**Work request:** Resume the round table meeting summary below, picking up after its final line.

**Passage to read:**

Round table meeting on May 10th 2016
On 10th May 2016, we had a pleasant and useful Round Table lunch meeting (co-organised with Radboud Women in Computer Science) with many enthusiastic participants.
The themes discussed during this Roundtable meeting were: Imposter syndrome; Women's quota; and work life balance. Below is a summary of each theme's discussion.
Imposter syndrome can be summed up as the feeling of not being good enough for the job, or people discovering that you are a 'fraud' and do not know your stuff. The discussion on this theme revolved around the following questions: What is Imposter Syndrome? and How can we deal with it? The group had an extensive discussion about the signs and symptoms associated with Imposter Syndrome, and the different ways of dealing with the Imposter Syndrome.
Outcome of the discussion:
We noted that people are often the ones holding themselves back, by always doubting what others are thinking about them. We should embrace the fear of the unknown, feeling vulnerable and welcome
new challenges and experiences to overcome the Imposter Syndrome.
Additionally, having a mentor (preferably outside of your work environment) can also be a boost of confidence.
We also shared the following list of resources:
- "Lean In" by Sheryl Sandberg (and TED talk)
- "Presence: Bringing Your Boldest Self to Your Biggest Challenges" by Amy Cuddy (and TED talk)
- "Daring Greatly: How the Courage to Be Vulnerable Transforms the Way We Live, Love, Parent, and Lead" by Brene Brown (and TED Talk)

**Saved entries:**
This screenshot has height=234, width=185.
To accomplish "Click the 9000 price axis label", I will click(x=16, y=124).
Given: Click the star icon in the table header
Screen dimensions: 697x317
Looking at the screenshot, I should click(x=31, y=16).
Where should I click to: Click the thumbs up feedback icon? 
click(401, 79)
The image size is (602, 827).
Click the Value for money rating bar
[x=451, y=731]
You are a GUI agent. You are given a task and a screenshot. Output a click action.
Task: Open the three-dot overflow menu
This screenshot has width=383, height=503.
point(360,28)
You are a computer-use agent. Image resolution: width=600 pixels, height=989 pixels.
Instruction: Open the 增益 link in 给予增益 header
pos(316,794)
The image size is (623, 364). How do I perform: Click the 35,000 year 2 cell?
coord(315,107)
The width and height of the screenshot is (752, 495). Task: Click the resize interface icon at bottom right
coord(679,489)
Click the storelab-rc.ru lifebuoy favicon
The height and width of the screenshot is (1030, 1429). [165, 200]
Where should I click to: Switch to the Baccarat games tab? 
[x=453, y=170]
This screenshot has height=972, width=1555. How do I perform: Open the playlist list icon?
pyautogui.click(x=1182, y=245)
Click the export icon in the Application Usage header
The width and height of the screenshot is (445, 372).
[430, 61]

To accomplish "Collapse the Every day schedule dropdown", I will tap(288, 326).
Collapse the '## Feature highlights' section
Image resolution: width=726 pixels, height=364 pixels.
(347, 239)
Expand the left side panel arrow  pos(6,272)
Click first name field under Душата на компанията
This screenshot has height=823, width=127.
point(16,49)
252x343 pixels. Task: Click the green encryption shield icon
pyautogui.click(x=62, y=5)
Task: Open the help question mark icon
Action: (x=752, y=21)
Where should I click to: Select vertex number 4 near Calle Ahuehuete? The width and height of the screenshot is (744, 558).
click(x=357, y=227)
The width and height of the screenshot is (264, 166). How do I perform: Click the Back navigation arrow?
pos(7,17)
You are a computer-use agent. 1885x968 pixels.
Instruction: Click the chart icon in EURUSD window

**Reply to the exercise:**
- "Women to the Top" mentoring program offered at Radboud University
Women's quota: Necessity or nonsense?
In several countries, companies have introduced a women’s quota. Research has suggested that higher female participations in boards of directors and supervisory boards has positive effects on sustainability and financial management. In the Netherlands, a law (Wet Bestuur en Toezicht) was passed in 2012 to stimulate the number of women in top positions. However, the results aimed for were not reached. The Radboud University has 23,1% of female professors. This is higher than the average number of female professors in Dutch universities, but not yet 30%. The university has announced to aim for 25 % in 2020. (Source: http://www.ru.nl/nieuws-agenda/nieuws/vm/2015/november/bovengemiddeld-percentage-vrouwelijke-hoogleraren/. This raises the question whether this intention is enough or whether a quota would be desirable. This question to date remains controversial; the discussion of course is not restricted to the (Radboud) university, but has wider societal implications.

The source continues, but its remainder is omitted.